WORK ORDER
The reply needs the lines from the one containing "Given: Toggle the AutoSave (自动保存) switch" through the end of the material, each repeated exactly, and no pictures.

DATA SHOWN
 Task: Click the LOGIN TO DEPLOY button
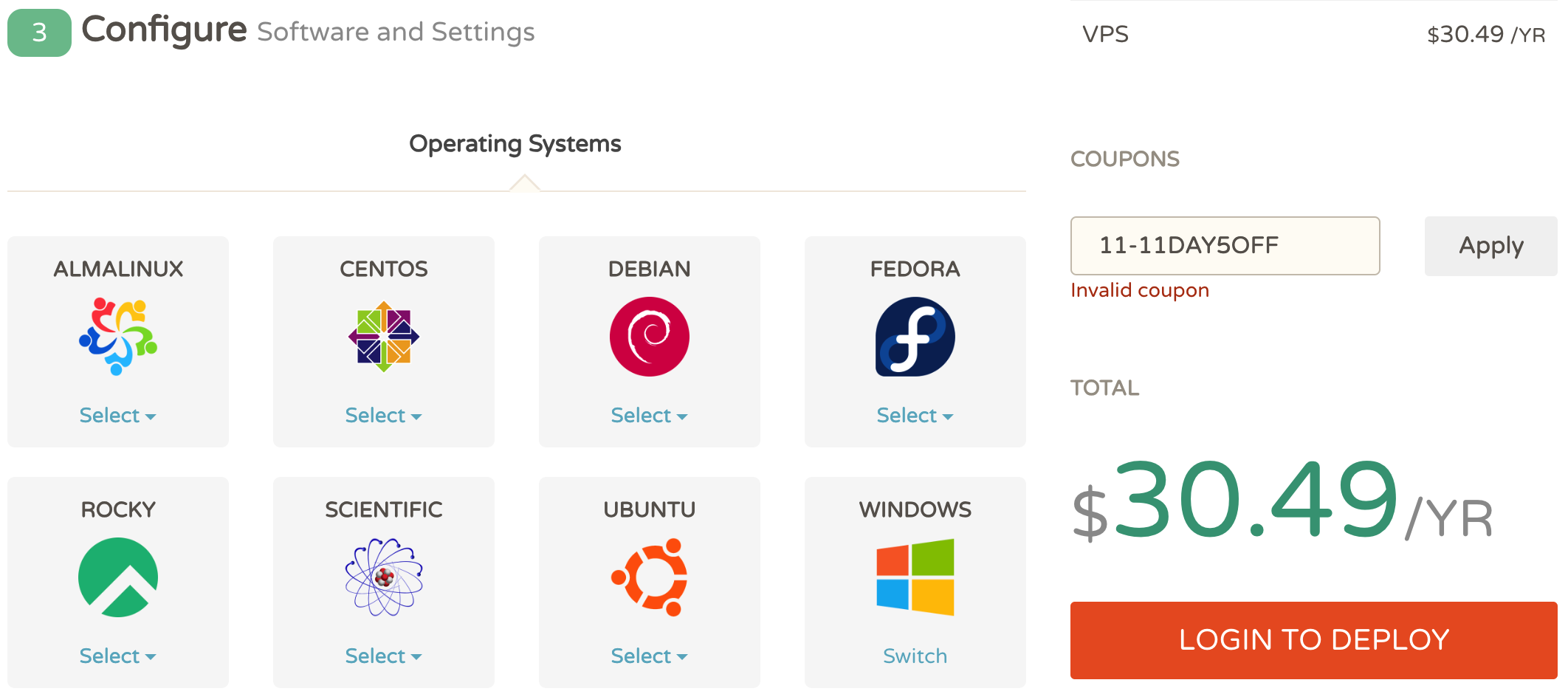(1313, 640)
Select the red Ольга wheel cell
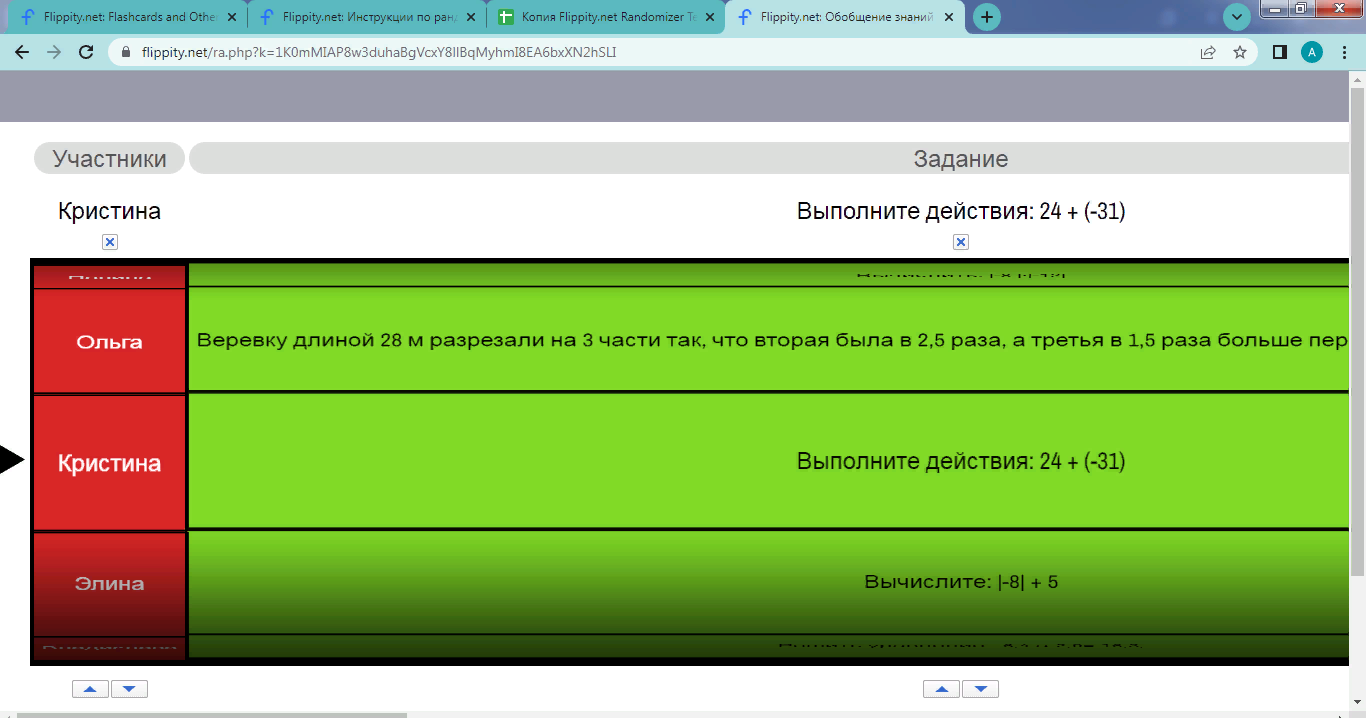 (110, 342)
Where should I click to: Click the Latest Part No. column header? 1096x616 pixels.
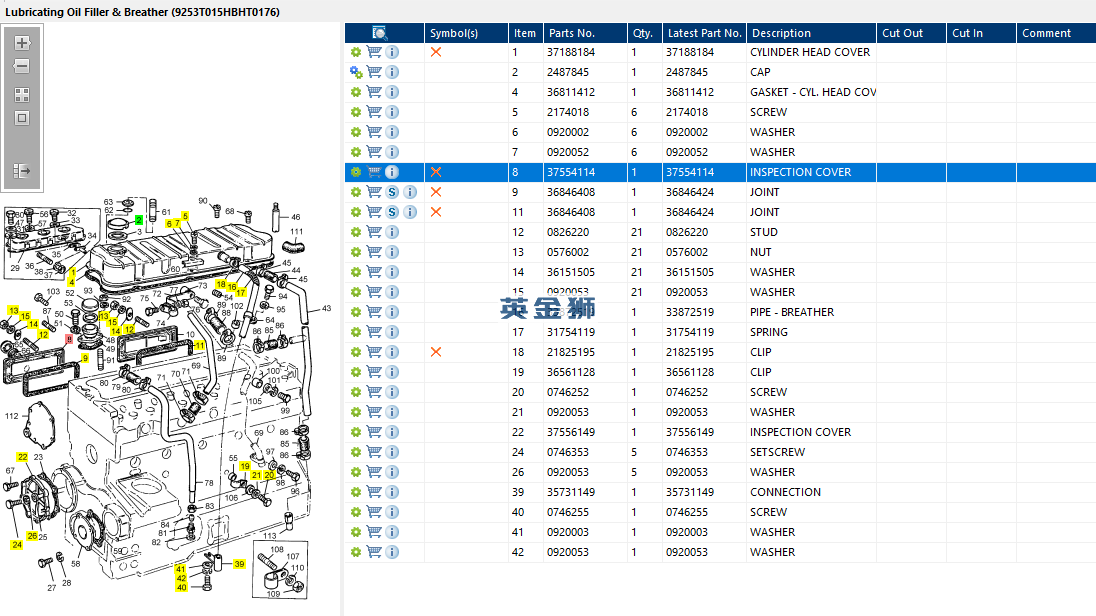(x=704, y=33)
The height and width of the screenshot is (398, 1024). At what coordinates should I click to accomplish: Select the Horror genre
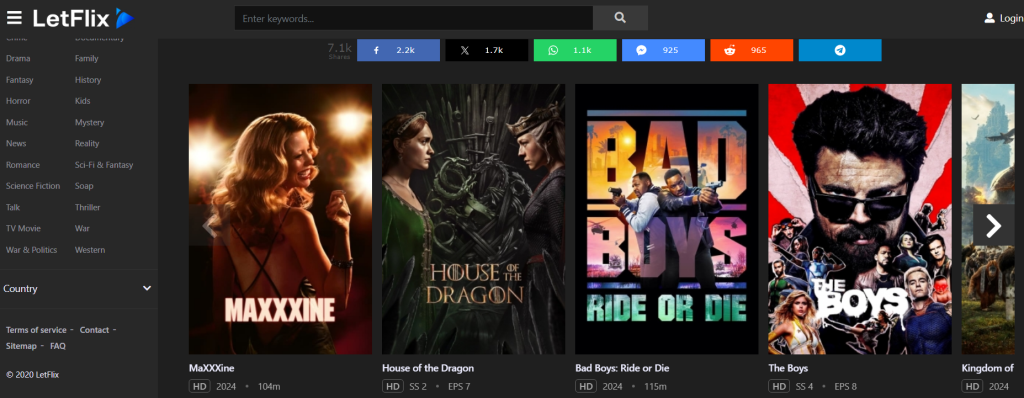[18, 101]
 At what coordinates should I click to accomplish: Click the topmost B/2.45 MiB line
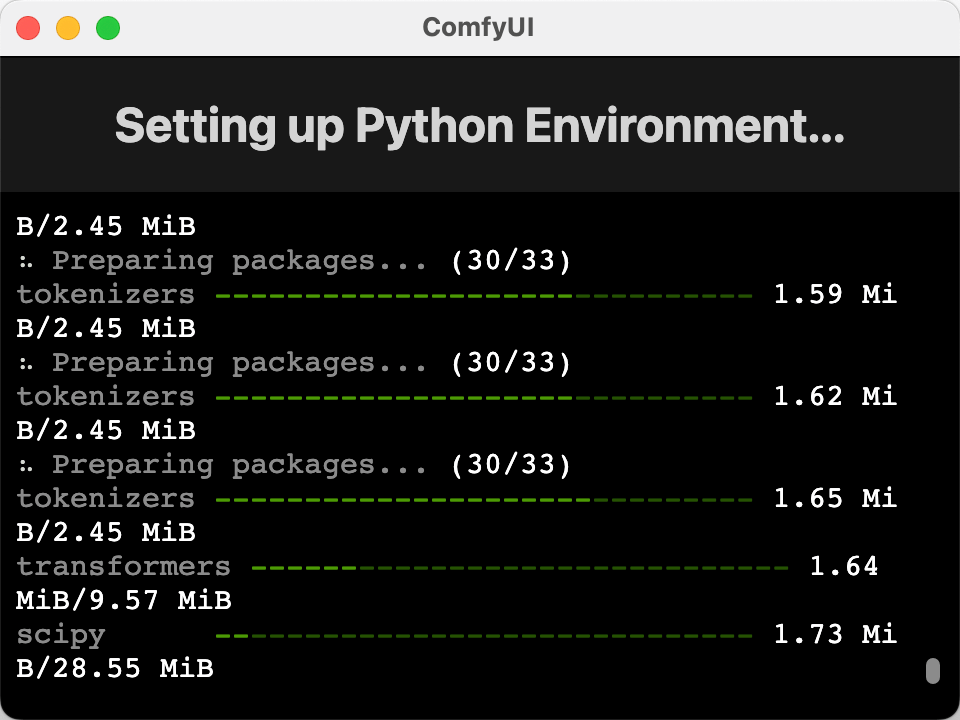coord(106,227)
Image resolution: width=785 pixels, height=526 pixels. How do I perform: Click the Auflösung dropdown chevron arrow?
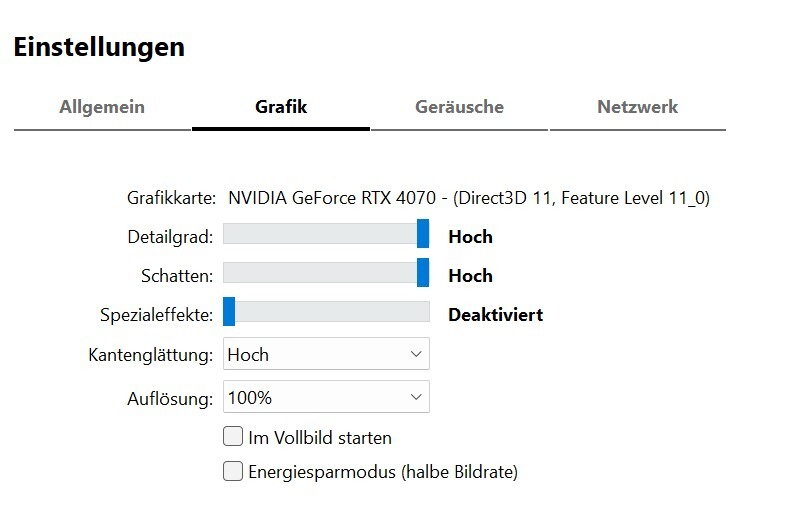(416, 397)
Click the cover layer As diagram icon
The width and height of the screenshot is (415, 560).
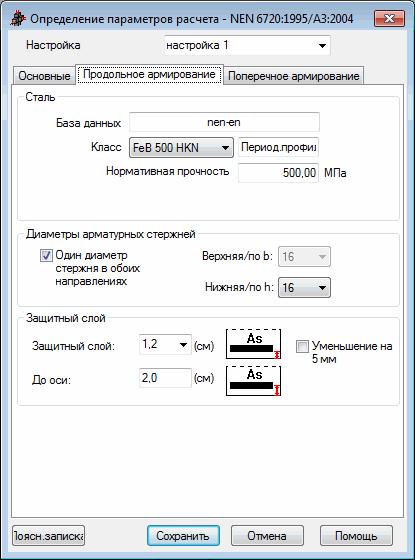254,344
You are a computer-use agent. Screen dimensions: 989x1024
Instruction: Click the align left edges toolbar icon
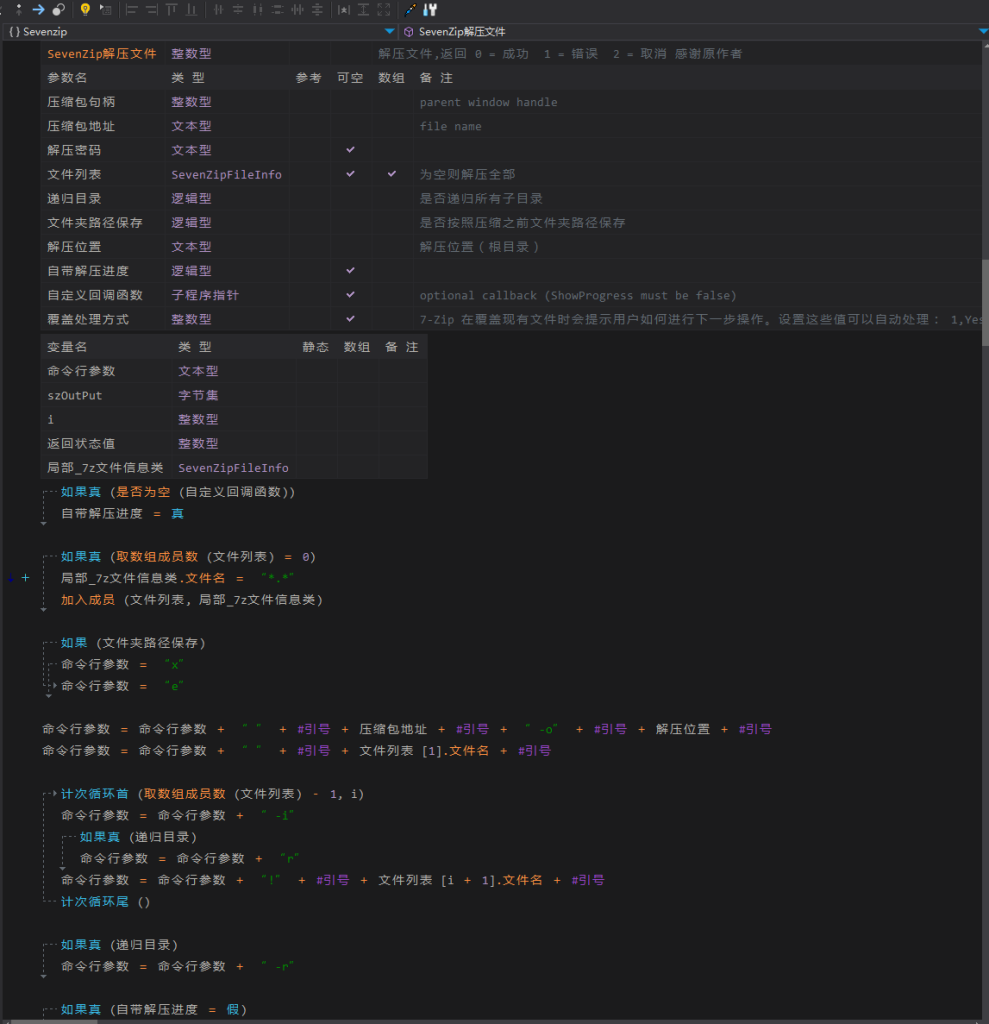point(131,10)

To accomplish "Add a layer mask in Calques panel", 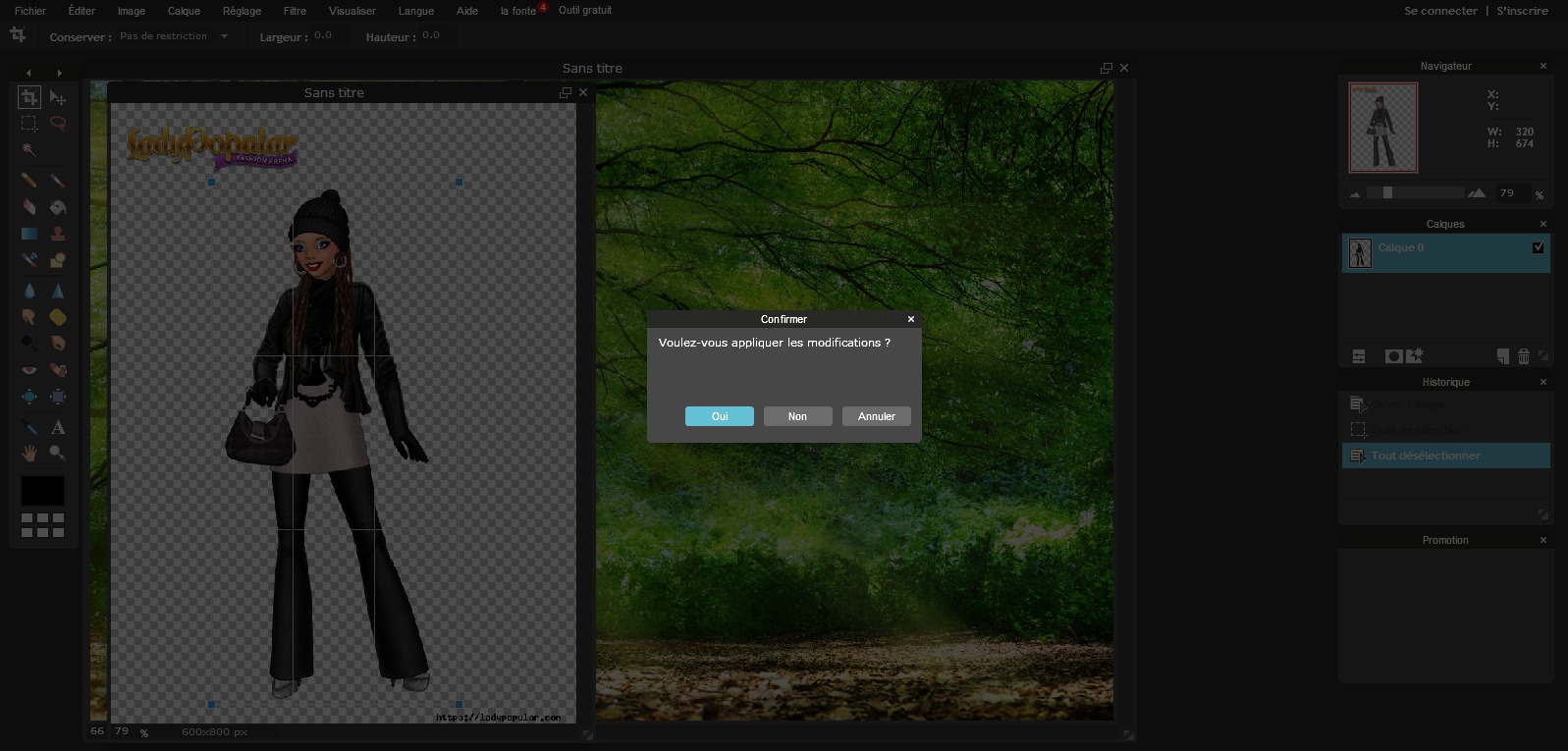I will 1392,356.
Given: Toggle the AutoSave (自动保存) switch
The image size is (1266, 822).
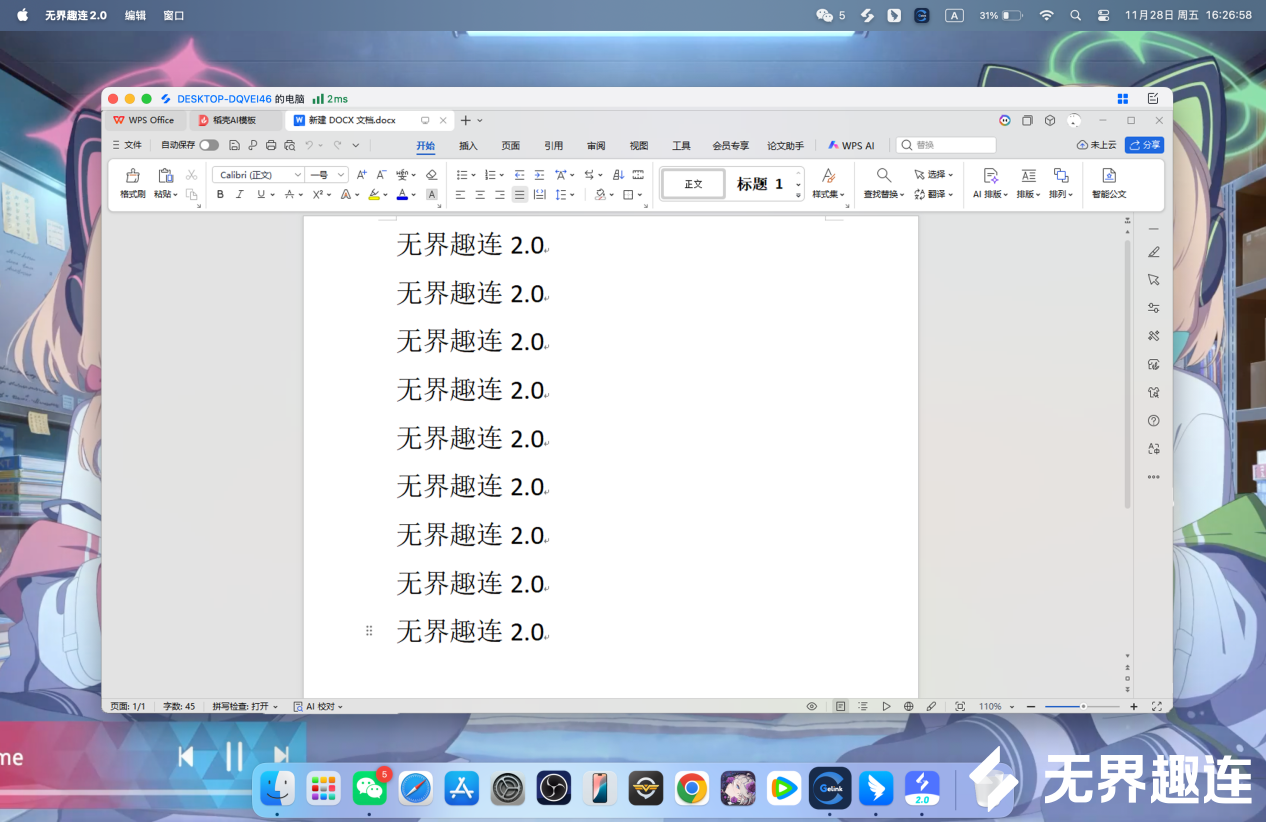Looking at the screenshot, I should pos(208,145).
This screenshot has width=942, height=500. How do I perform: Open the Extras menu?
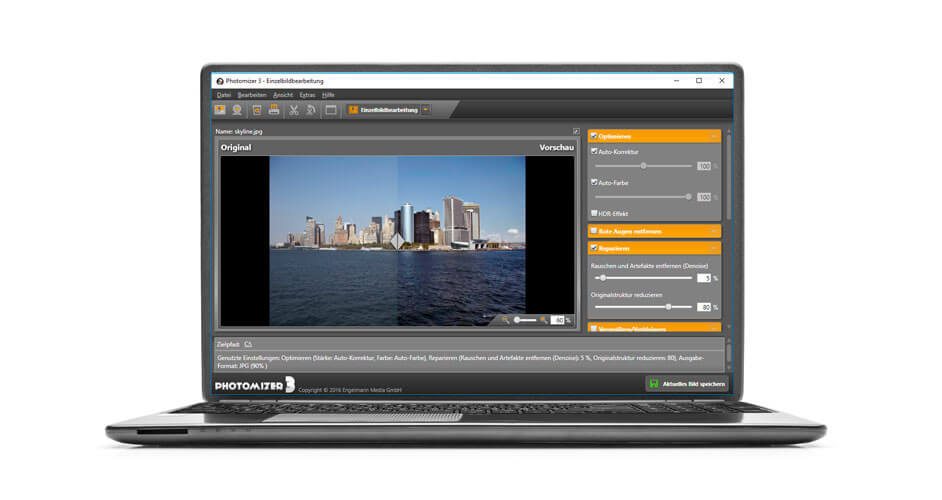coord(307,94)
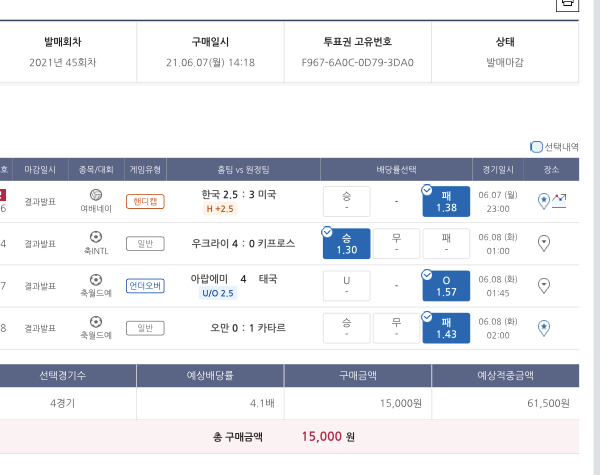Click the 핸디캡 game type tag
The image size is (600, 475).
click(145, 201)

COMPLETED EXERCISE
Given: Toggle the AutoSave (自动保存) switch
The image size is (1266, 822).
Looking at the screenshot, I should pos(208,145).
This screenshot has width=942, height=500. How do I perform: Open the Extras menu?
coord(307,94)
Click the 핸디캡 game type tag
The image size is (600, 475).
click(145, 201)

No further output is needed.